D’altronde il “giurassico” Roman sembra impermeabile a ogni tentazione, infatti sta elaborando da anni una riforma del codice in grado di difendere gli accusati senza soldi da avvocati cinici che puntano solo sul patteggiamento per far prima. Ma un delicato caso di omicidio nel quale si ritrova coinvolto, siamo a Los Angeles, gli farà cambiare idea. “Sono stanco di fare l’impossibile per degli ingrati” teorizza, e da quel momento la sua vita, allietata da un gruzzolo di 100 mila dollari, prenderà un’altra piega.
“End of Justice. Nessuno è innocente” non è un gran titolo: troppo lungo, arduo da ricordare, pure contraddittorio. Mentre il film, scandito dal progressivo travaglio di quell’idealista alle prese con i veleni della corruzione interiore, intreccia apologo morale e legal-drama con abile mestiere, lasciando che le due ore scorrano veloci verso l’epilogo ad alto tasso simbolico. Per la serie: “Siamo migliori della cosa peggiore che abbiamo fatto”.

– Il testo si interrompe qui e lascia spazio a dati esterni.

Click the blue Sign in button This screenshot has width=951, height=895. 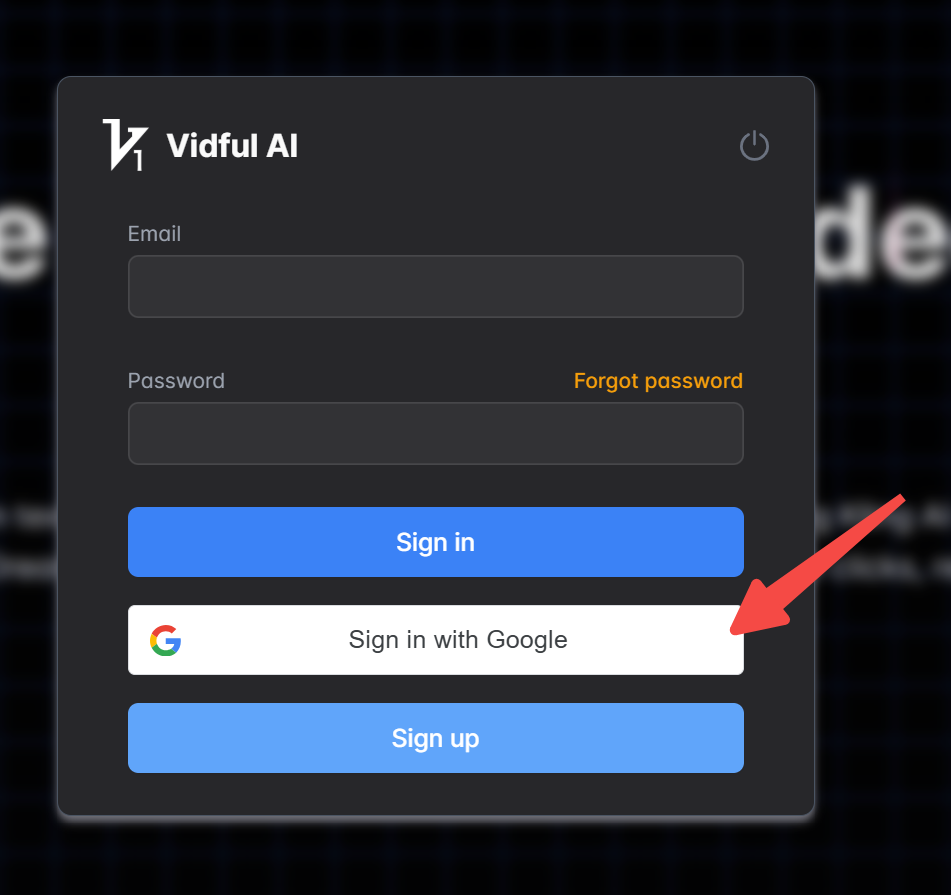click(x=435, y=542)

Denzel Washington, appesantito sotto le giacche sformate, caracolla nel ruolo di Roman restituendone i patemi etici, i furori ideologici, gli imbarazzi sessuali, anche il senso di umano smarrimento di fronte alla scelta fatta. Una notevole prova d’attore, specie nella versione originale, anche se Francesco Pannofino non delude nel doppiarlo. Funzionali al fosco clima della vicenda Colin Farrell e Carmen Ejogo, l’uno nei panni dell’avvocato facoltoso ma un po’ in crisi, l’altra in quelli della collega attivista in fondo sedotta da quello strano tipo.
In patria il film ha incassato appena 13 milioni di dollari. Peccato.